In his disputatious address Pastor McConnell declared that ‘Islam is satanic’ and was ‘spawned in hell’.
In the same sermon he said, ‘I don’t trust Muslims’ and he sympathized with the views of Enoch Powell expressed in that man’s infamous ‘rivers of blood’ speech. Mr McConnell’s statements are a matter of public record. Some of us think them objectively offensive. Indeed, at the time, the then Moderator of the Presbyterian Church said that the words ‘are not consistent with the Gospel of Christ’.
So it was disturbing to see hundreds of his supporters outside Belfast Magistrates’ Court lionizing him as a champion of free speech.
But, strictly speaking, the present court case is not about free speech but rather whether or not an offence was committed under the provisions of the Communications Act 2003 in which it is unlawful to send a message that is grossly offensive.
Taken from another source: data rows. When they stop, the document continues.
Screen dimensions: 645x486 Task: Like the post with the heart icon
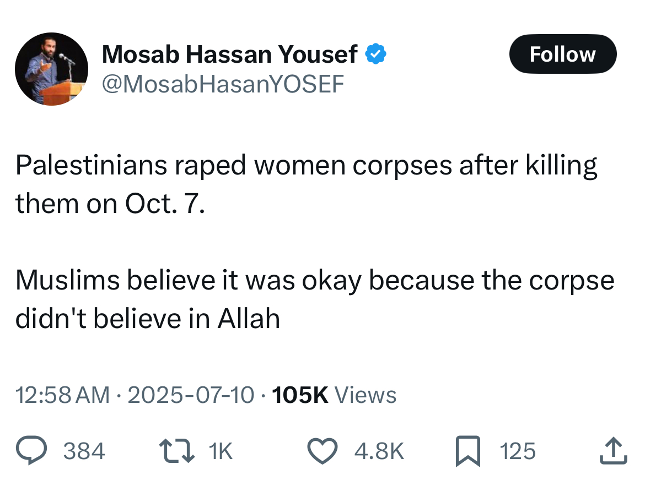(323, 451)
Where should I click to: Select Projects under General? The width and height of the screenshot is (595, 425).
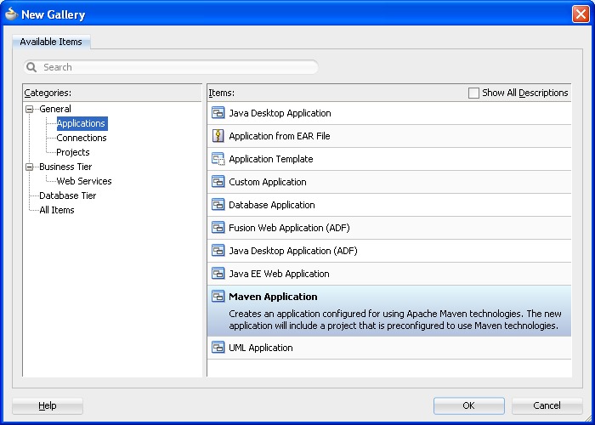point(73,152)
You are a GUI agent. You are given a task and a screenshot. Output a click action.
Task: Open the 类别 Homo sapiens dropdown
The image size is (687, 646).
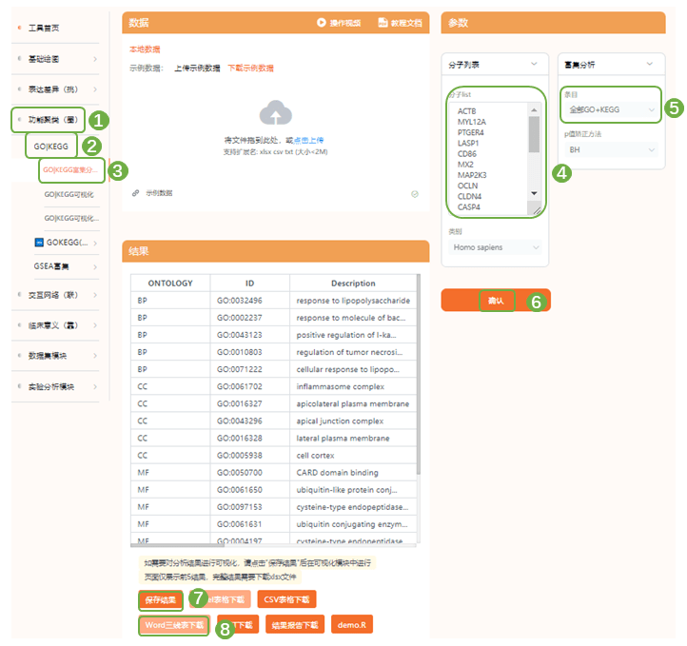coord(494,247)
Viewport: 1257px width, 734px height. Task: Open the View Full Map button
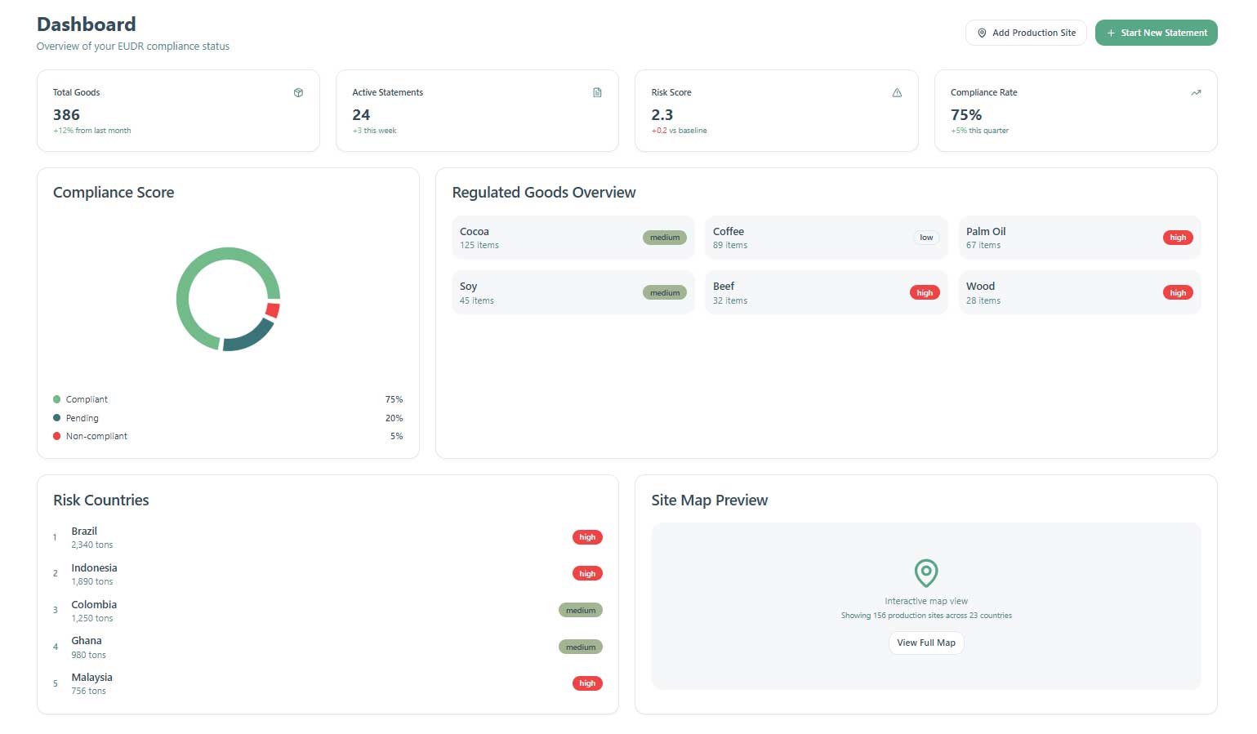[x=925, y=643]
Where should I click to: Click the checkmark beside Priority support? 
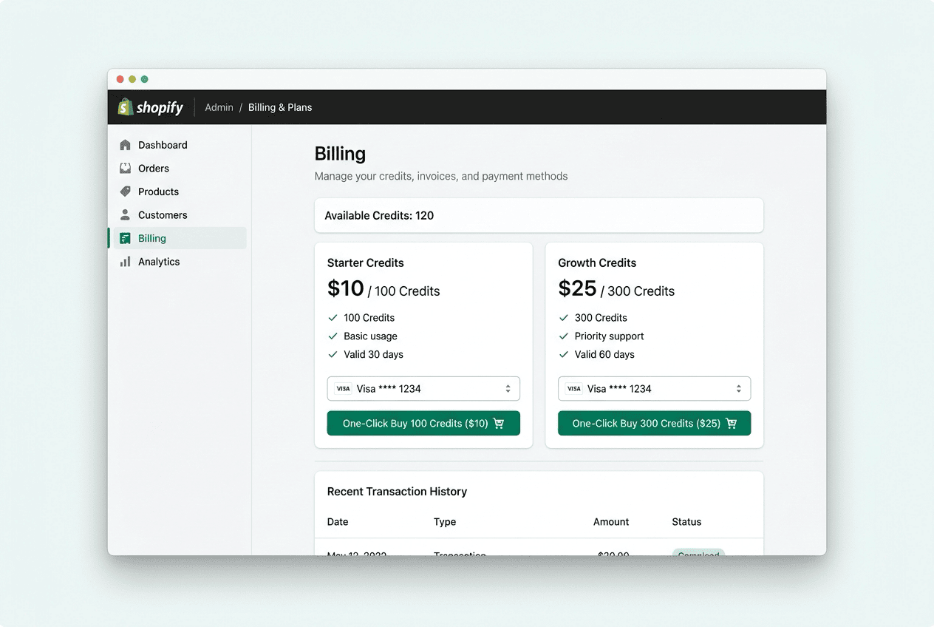click(562, 336)

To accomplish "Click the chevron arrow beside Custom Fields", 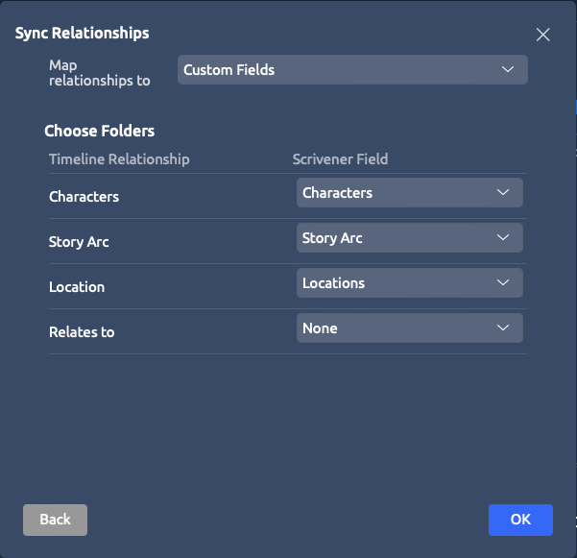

In other words it is not the expression of the pastor’s sentiments that are the issue but the broadcasting of them.
The pastor also views himself as a victim and complains that his prosecution ‘is a waste of public money’. But in a civilized society the rights of minorities especially need to be protected.
His sermon was preached at a time when Belfast was being described by some as the most racist city in Europe because of hate crimes against ethnic minorities. Once a formal complaint was made the Public Prosecution Service was bound to consider the case.
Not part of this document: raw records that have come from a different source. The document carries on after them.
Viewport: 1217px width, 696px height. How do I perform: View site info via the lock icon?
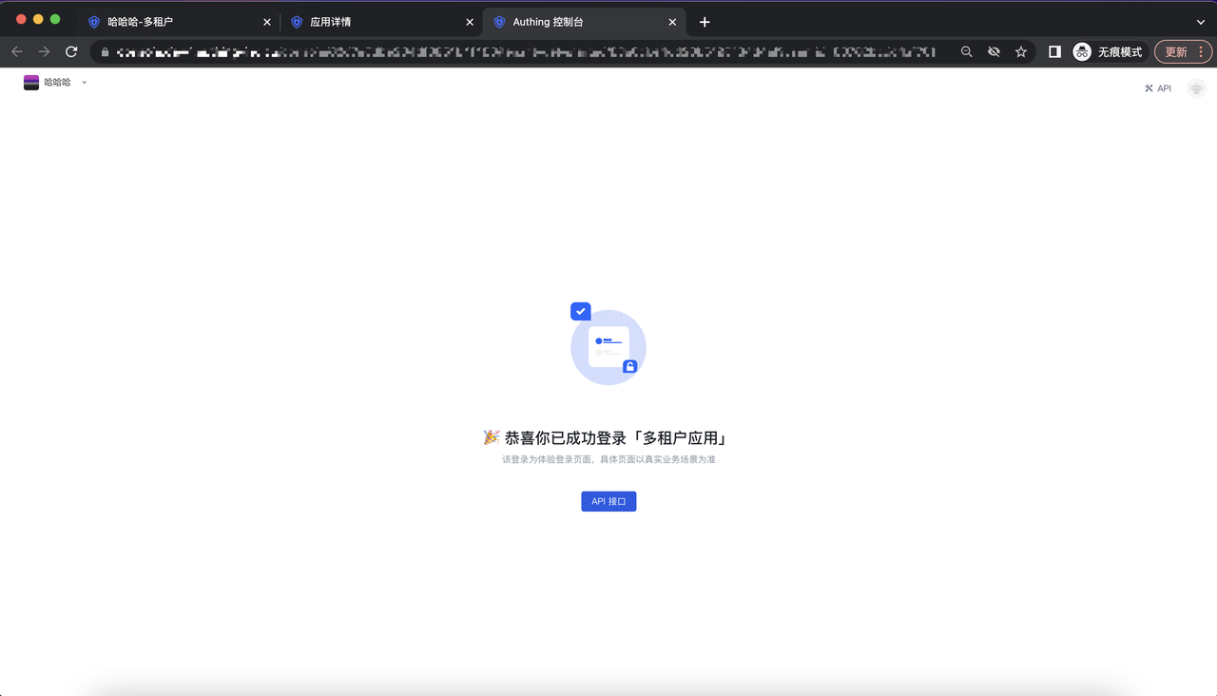click(x=106, y=52)
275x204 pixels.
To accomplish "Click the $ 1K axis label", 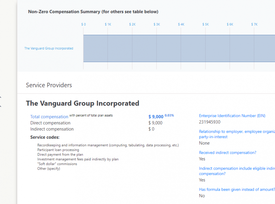I will click(x=108, y=24).
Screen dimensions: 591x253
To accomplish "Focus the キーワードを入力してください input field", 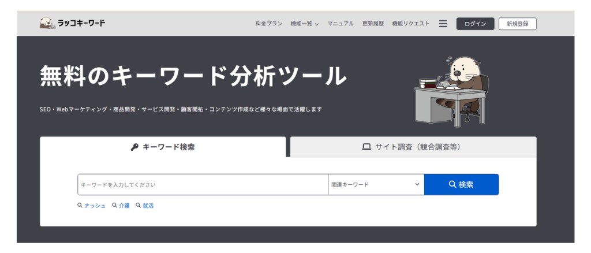I will (202, 185).
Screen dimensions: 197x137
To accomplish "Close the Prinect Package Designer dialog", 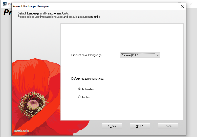I will click(x=182, y=6).
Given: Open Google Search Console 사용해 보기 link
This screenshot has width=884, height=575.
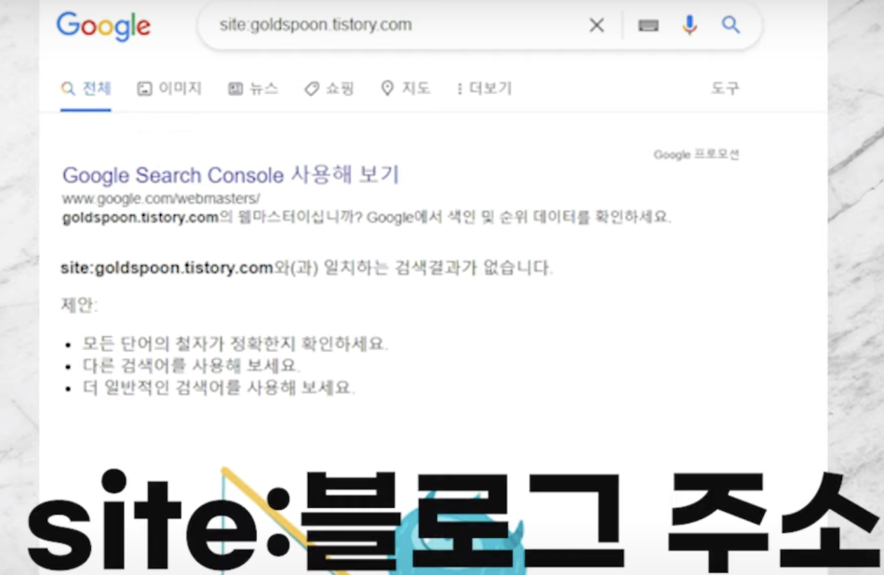Looking at the screenshot, I should click(231, 175).
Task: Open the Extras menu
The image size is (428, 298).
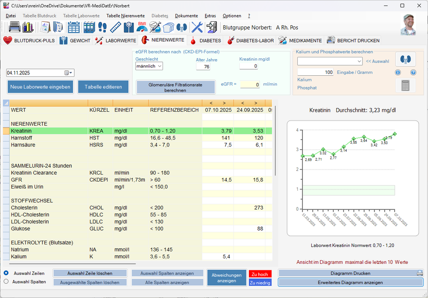Action: point(210,16)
However, even if the PPS might have thought the law to have been broken they were not bound to prosecute.
In fact, they chose not to proceed, deciding instead to issue an ‘informed warning’ which Mr McConnell refused to accept, presumably because he thought that acceptance would be tantamount to an admission that the content of his broadcast message was, indeed, grossly offensive. The pastor’s refusal left the PPS with no option but to test the case in court.